利用 Wireshark 处理网络问题
原文 http://www.novell.com/connectionmagazine/2007/q3/tech_talk_9.html?sourceid=NCM_q3_07_tt9
WireShark 截图
Switches only forward four types of traffic:
- Broadcasts
- Multicasts
- Traffic to and from the connected system’s MAC address
- Traffic to an unknown MAC address
作者的监听解决方案:
half-duplex lines:a simple four-port hub
full-duplex lines:a small network tap
Tapping into Full Duplex Networks
Sometimes referred to as “walkie-talkie” style communications, the simple half-duplex environment supports traffic moving in one direction at a time, transmit or receive, but never both simultaneously. Alternatively, fullduplex networks support two communications channels for simultaneous transmit and receive.

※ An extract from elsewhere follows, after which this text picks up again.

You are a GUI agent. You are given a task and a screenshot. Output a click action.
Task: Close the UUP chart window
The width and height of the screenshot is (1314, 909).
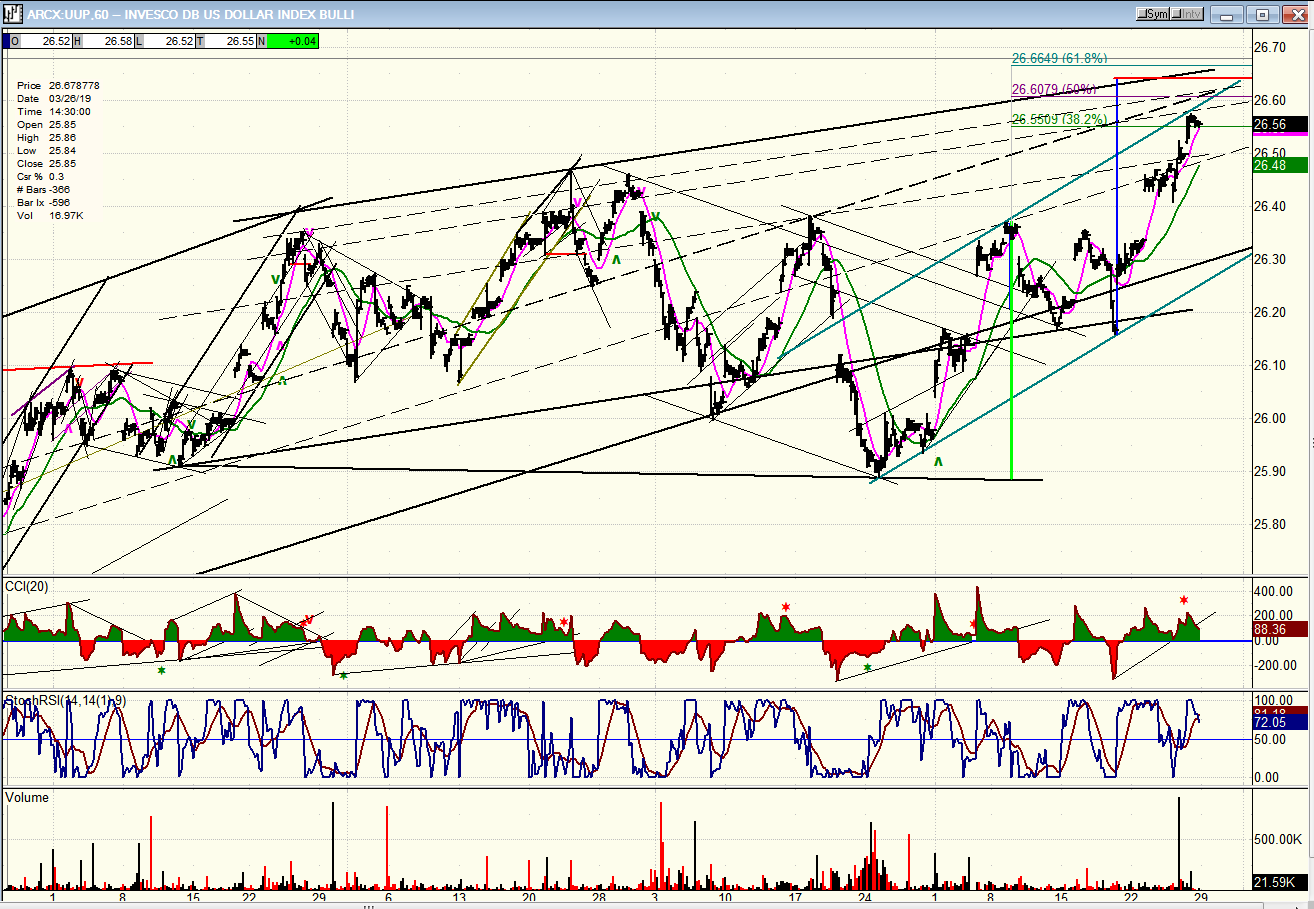(1295, 14)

A simple hub doesn’t support full-duplex communications, but a full-duplex tap does.
Full duplex taps are placed inline—typically acting as passive devices. Taps are simple to set up. Let’s say, for example, that you want to tap into a full-duplex link that uses CAT5e cable between two network routers. One CAT5e cable runs from the first router to port A. A second CAT5e cable runs from port B to the second router. Monitor ports connect to the analyzer allowing you to see a copy of all traffic.
There are two flavors of full-duplex taps—aggregating and non-aggregating taps. Aggregating taps combine the data from the transmit and receive channels into a single monitor port allowing you to connect a single analyzer to listen to both traffic channels. Non-aggregating taps as shown in Figure, do not combine the transmit and receive streams. You must connect the monitor ports to two separate analyzers or an analyzer with two NICs installed.
Attention!!!
If you use non-aggregating taps and two separate analyzers, you should time sync the two analyzers using NTP (Network Time Protocol) to ensure data in your streams can be merged into proper order.